■ LISTA DE TAREAS
[a] En el relato del cobertizo del corral, ¿qué había justo debajo de la mesa de madera?
[b] Prosigue el relato del cobertizo del corral a partir de su última frase.

■ EXTRACTO DE ORIGEN
----------------------------------------

Tanto el animalito, como el “niño pequeño observador. Un servidor”, éramos los dos únicos “invitados” que desconocíamos el porqué de esta reunión. El primero correteaba alrededor de todos nosotros, como si la fiesta no fuese con él, y el segundo (yo), estaba más atento a las vacas y a los terneros, que a otras cosas. Hasta ese instante todo era normal... o me lo parecía.
Llegado el momento todo el grupo nos dirigimos a un pequeño cobertizo del corral, allí una vieja y “destartalada” mesa de madera, presidia el centro de la estancia. Era todo el mobiliario. Justo debajo de esta mesa, comprobé a existencia de un caldero metálico lleno de carbón incandescente, conteniendo unas tenazas de gran tamaño, y al lado de este recipiente, una lata de “Zotal” y unos sucios guantes junto con unos viejos trapos. Todo esto que os cuento era el “instrumental” de lo que iba a ser aquel “quirófano móvil veterinario”.

----------------------------------------

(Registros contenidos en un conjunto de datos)
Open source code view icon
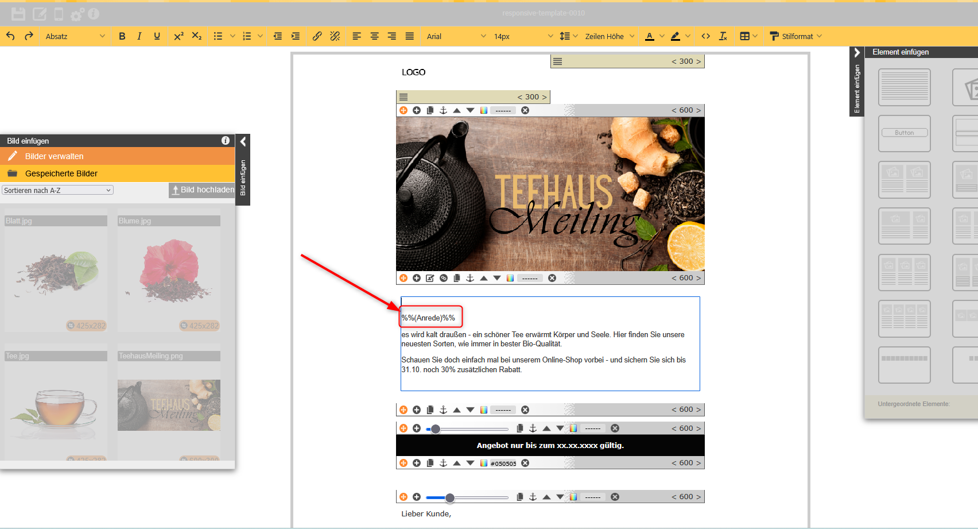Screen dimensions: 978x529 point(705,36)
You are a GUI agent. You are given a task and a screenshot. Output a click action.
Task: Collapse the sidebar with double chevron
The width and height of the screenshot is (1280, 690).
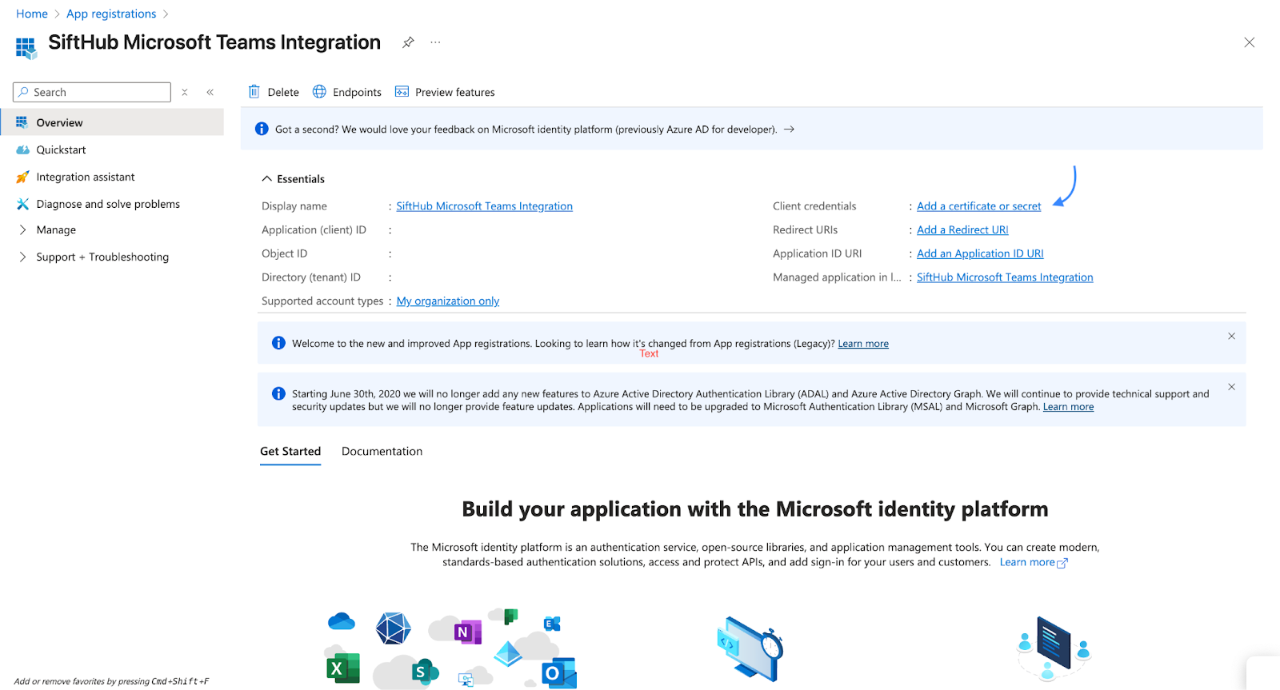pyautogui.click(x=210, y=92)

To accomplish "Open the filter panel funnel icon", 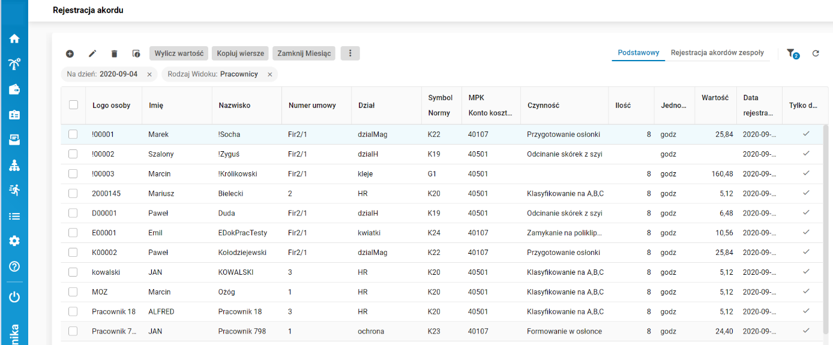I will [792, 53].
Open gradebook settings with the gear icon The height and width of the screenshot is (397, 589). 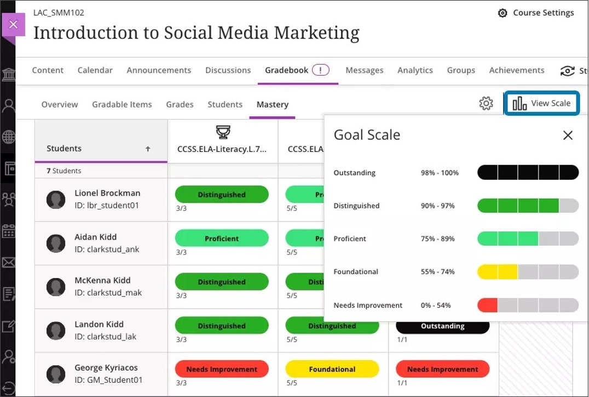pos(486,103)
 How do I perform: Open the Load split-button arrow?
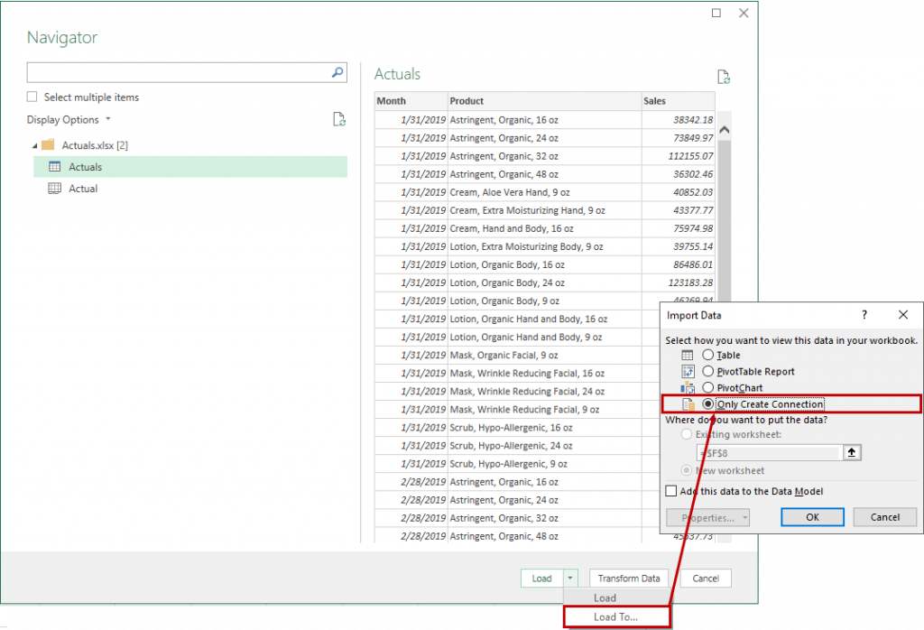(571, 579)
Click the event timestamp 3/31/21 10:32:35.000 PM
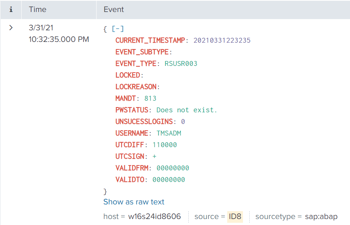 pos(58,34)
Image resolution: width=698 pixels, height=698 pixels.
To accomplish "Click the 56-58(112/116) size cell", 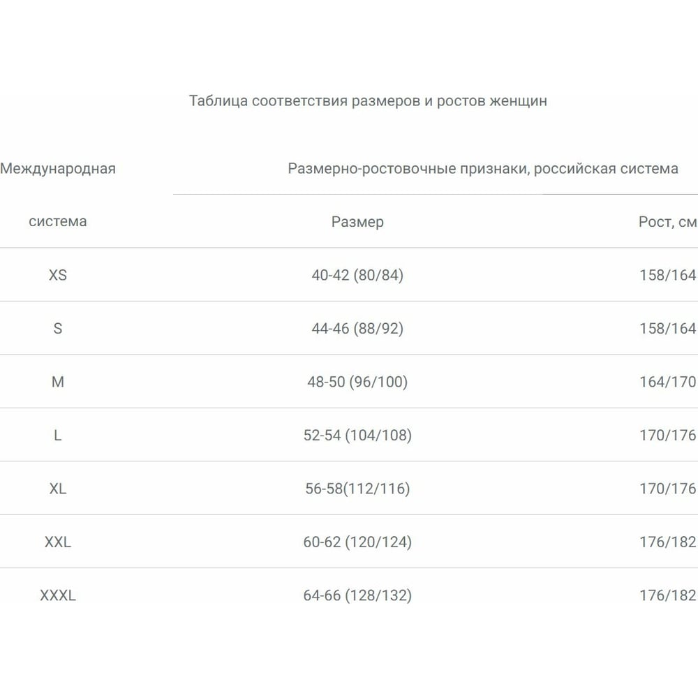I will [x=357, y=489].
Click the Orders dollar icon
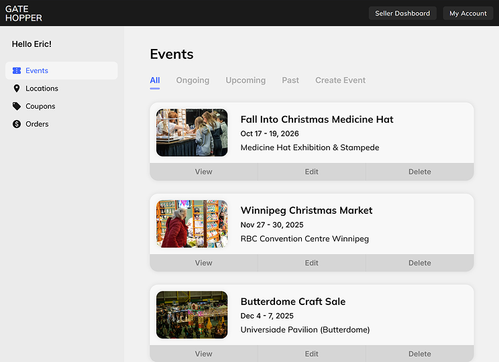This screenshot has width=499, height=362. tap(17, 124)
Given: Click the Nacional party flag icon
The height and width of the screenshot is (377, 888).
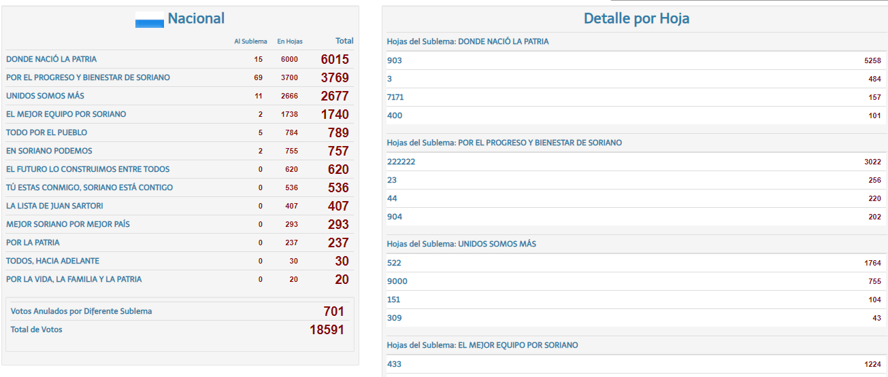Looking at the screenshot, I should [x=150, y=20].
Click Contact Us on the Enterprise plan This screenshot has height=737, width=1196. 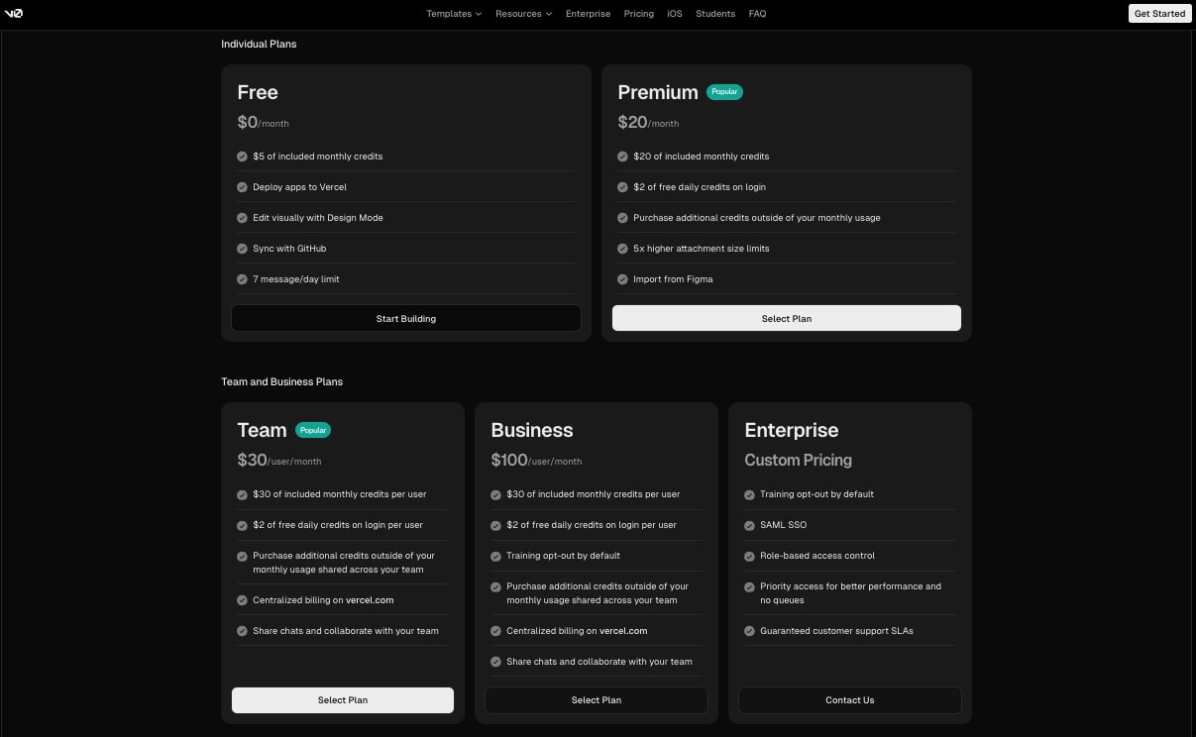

----------------------------------------

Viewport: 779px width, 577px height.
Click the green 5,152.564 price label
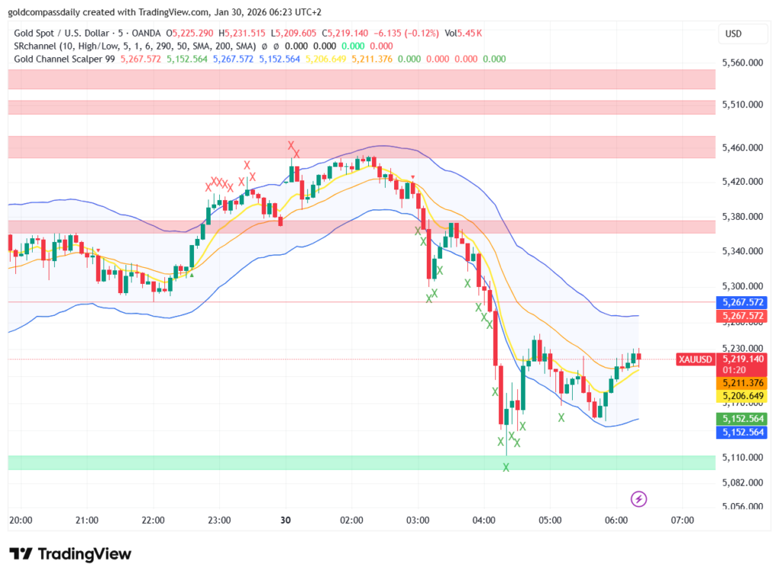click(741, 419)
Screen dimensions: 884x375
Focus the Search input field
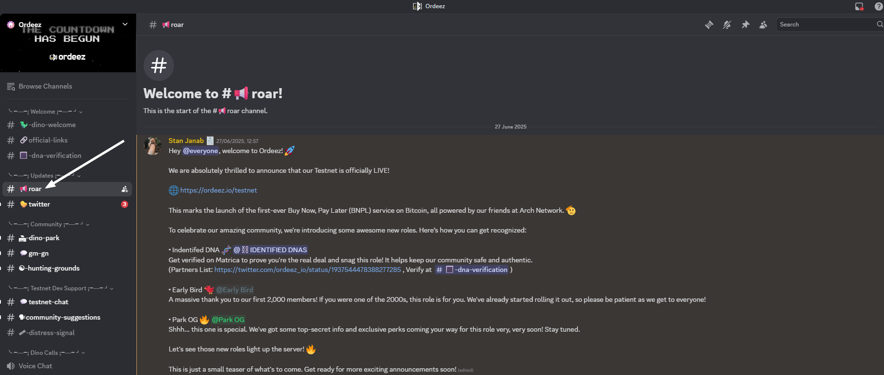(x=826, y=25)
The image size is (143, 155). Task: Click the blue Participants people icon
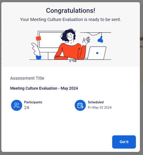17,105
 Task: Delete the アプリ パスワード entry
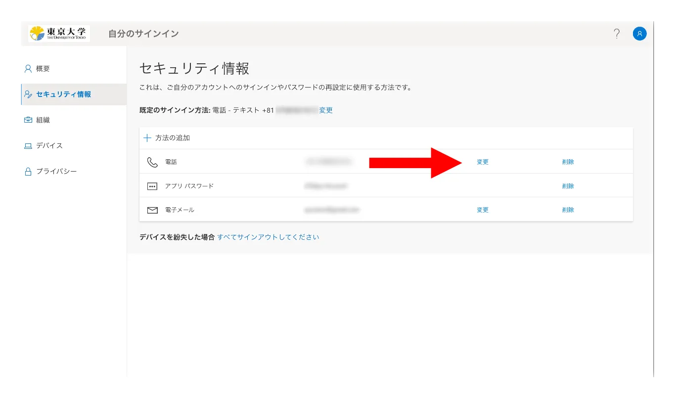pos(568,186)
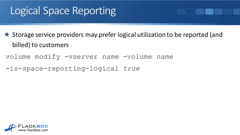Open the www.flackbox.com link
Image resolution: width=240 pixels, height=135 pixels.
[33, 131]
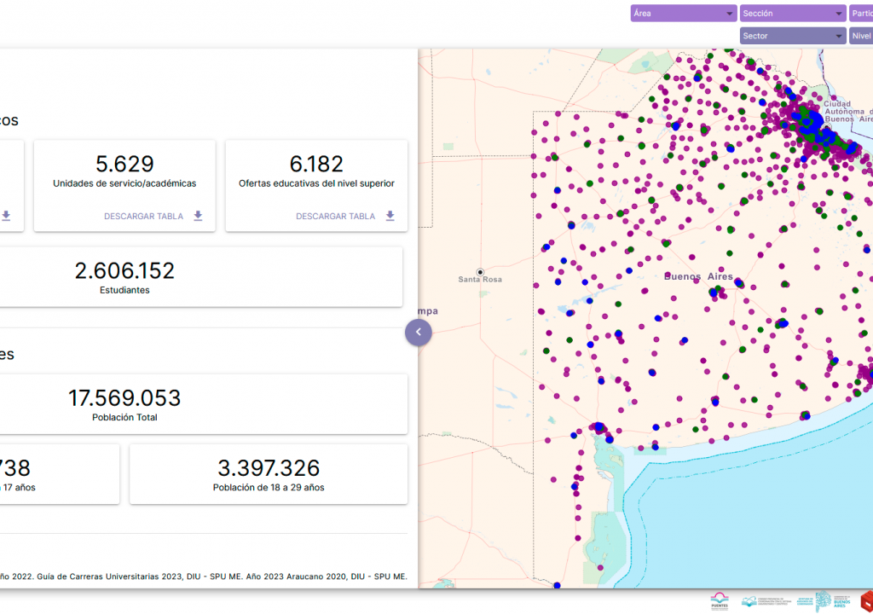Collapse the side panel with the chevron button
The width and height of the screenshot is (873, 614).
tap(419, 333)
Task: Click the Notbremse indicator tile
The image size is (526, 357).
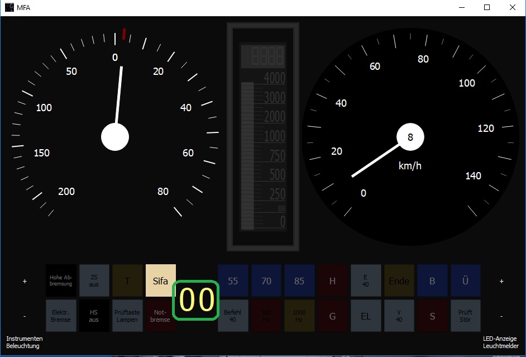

----------------------------------------

■ RESPUESTAS POR TAREA
[a] Un caldero metálico lleno de carbón incandescente, con unas tenazas de gran tamaño dentro.

[b]
Acompañaba a todo esto un olor nauseabundo, típico de vaquería, que junto con las moscas y el calor, hacían de todo ello un “cóctel asqueroso”, macabro y... paralizante.
Nada más entrar en el cobertizo, quedé apoyado —más bien “pegado”— en la pared, algo lejos de la mesa, pero observando todo. No podía escapar, estaba allí y tenía que verlo, aunque no quisiera observar el final de aquella “reunión”.
Alguien debió de dar la señal, y uno de los participantes llamó al animalito, y este —sin saber hacia donde caminaba—, fue directamente a él. El hombre lo cogió entre sus brazos, de la forma más natural y cariñosa.
El pequeño perro se dejaba tocar y acariciar. Un instante después, lo acercó a la mesa y sin soltarlo lo posicionó horizontalmente y sujetándolo con fuerza hizo un gesto a los demás, confirmando que todo estaba preparado. Uno de los participantes, que se había colocado previamente los guantes sucios de gran tamaño... fue el que cogió de forma ágil la tenaza del caldero y rápidamente el único de los invitados que no había participado todavía, entró en “escena” y acercándose a la mesa y sujetó la colita de perro.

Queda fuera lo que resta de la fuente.